The remaining parts are structured as follows.
Section 2 presents the related work.
Section 3 introduces our proposed methodology, including the main model, the network architecture employed, and the integration of multi-task learning.
Section 4 provides a comparison of our model with other models, as well as ablation experiments for the model itself.
Section 5 offers a discussion and conclusion.
5. Discussion and Conclusions
A DMT-GIN model is proposed for the classification of Alzheimer’s disease fMRI images. The novelty of this model is manifested in three aspects. Firstly, the node features of brain network data are learned by incorporating a GIN with a self-attention mechanism in the readout layer, effectively capturing the spatial information and topological structure in fMRI images. Secondly, the model adopts a multi-task training approach, outputting age and gender information as auxiliary tasks to guide the classification task of Alzheimer’s disease. Lastly, the GradNorm algorithm is used to dynamically allocate weights for different tasks, adaptively learning the correlations between tasks, thus improving overall performance. To enhance the interpretability of the model, the SHAP method is employed to identify the key brain regions that contribute significantly to the Alzheimer’s disease classification task.
The method was compared with seven other baseline models, and ablation experiments were conducted on the proposed framework for extensive performance evaluation. By observing the accuracy, recall rate, and AUC evaluation metrics in the experimental results, it becomes evident that DMT-GIN significantly outperforms other baseline models in terms of effectiveness.
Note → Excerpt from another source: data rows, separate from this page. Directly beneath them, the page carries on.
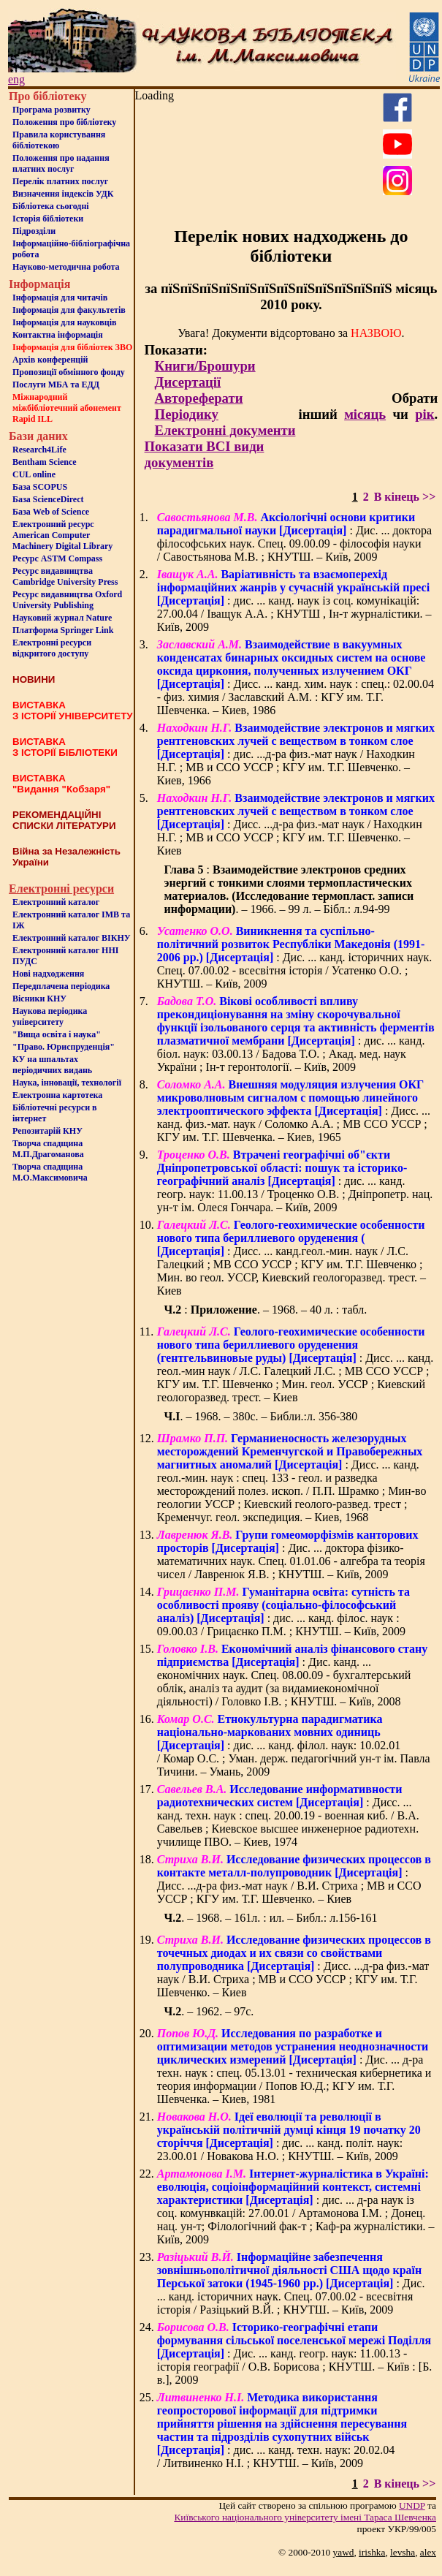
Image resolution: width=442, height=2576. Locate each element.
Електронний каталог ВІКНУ (71, 938)
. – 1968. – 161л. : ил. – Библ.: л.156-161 (271, 1918)
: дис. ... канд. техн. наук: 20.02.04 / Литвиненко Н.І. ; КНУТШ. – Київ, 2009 (282, 2430)
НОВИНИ (33, 679)
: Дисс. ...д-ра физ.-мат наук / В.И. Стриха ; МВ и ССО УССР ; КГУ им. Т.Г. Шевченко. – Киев (294, 1879)
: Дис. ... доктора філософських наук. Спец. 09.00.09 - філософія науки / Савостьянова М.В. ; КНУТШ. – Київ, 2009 (294, 537)
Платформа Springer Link (62, 630)
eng (16, 79)
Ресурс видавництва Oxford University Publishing (67, 599)
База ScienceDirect (48, 499)
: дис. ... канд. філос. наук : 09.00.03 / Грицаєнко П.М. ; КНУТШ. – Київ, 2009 (283, 1611)
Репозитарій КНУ (47, 1131)
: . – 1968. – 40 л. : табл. (265, 1309)
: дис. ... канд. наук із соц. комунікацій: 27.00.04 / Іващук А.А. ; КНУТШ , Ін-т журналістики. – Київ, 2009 (294, 600)
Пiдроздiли (34, 231)
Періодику (186, 414)
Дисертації (188, 382)
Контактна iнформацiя (57, 335)
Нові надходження (48, 974)
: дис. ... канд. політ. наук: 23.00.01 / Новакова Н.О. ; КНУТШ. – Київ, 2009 (289, 2136)
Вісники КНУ (39, 998)
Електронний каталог (55, 902)
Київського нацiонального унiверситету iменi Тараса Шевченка (305, 2517)
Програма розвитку (51, 110)
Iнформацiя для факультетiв (69, 310)
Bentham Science (44, 462)
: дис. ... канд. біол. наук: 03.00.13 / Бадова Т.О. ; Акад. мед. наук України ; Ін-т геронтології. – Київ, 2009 (296, 1034)
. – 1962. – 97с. (209, 2011)
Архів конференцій (50, 360)
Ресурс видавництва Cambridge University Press (65, 576)
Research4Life (39, 449)
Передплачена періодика (61, 986)
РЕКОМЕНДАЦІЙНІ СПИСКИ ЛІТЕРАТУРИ (64, 820)
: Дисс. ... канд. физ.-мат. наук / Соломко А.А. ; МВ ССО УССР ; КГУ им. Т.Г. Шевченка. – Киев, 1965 (293, 1110)
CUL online (34, 474)
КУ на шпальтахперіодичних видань (52, 1064)
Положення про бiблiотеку (64, 122)
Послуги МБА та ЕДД (55, 384)
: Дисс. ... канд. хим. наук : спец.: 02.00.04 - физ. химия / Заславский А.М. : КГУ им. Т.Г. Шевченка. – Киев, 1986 (295, 677)
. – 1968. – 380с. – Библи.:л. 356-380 (261, 1416)
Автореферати (199, 398)
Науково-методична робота (66, 267)
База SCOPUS (39, 487)
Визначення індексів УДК (63, 194)
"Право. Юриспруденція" (63, 1047)
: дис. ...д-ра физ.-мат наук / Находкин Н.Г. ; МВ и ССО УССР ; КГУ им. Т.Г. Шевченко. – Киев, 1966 (296, 754)
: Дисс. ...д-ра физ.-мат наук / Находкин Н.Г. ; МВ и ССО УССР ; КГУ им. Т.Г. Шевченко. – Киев (296, 824)
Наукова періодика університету (49, 1016)
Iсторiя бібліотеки (47, 218)
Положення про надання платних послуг (61, 163)
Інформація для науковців (64, 322)
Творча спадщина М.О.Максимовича (50, 1172)
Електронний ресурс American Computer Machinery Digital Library (62, 535)
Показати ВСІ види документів (204, 454)
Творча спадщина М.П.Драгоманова (48, 1148)
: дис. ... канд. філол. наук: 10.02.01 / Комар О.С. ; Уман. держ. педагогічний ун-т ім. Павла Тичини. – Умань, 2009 (293, 1745)
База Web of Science (50, 512)
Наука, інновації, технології (66, 1082)
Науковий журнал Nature (62, 618)
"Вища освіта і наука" (56, 1034)
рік (424, 414)
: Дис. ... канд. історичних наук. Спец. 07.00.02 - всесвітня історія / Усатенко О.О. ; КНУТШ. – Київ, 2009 (295, 957)
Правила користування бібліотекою (58, 140)
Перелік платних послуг (60, 181)
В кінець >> (405, 496)
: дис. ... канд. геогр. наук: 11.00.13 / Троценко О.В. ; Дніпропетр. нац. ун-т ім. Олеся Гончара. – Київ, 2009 (295, 1180)
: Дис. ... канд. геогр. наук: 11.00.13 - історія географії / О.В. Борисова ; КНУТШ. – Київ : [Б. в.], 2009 (295, 2353)
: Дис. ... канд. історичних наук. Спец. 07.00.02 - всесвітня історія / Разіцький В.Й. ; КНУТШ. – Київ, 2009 (291, 2283)
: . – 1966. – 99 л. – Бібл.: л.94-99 (289, 889)
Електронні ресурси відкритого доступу (51, 648)
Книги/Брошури (205, 366)
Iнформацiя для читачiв (59, 297)
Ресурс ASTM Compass (57, 558)
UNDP (412, 2505)
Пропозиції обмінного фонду (68, 372)
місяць (365, 414)
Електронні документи (225, 430)
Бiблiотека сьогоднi (50, 206)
Our research has certain limitations, the first being the limited scale of the dataset. We used some publicly available datasets for experimentation. However, these datasets are relatively small in size. To fully validate the performance of the model, future research could consider using larger-scale and more diverse datasets. While we have incorporated age and gender as auxiliary tasks in our model, we acknowledge the potential existence of other auxiliary tasks with higher informational value. These tasks could encompass areas such as occupation, family environment, genetic information, lifestyle, and certain medical conditions like smoking status, respiratory problems, hypertension, and diabetes, which are recognized as key risk factors for numerous health conditions. These variables have been successfully employed in past studies, as exemplified by the application of photoplethysmography signals for detecting cardiorespiratory disorders [
57]. Including such a diversity of auxiliary tasks could not only enrich our understanding of the subjects, but also enhance the predictive capabilities of our model. Therefore, future research could explore more auxiliary tasks with potential information value to further optimize model performance, drawing inspiration from such methods. Moreover, we recognize the potential value of incorporating anomaly detection methodologies into our future research. Given the complexity and nonlinearity of the data structures we are dealing with, anomaly detection could provide valuable insights and opportunities for performance optimization.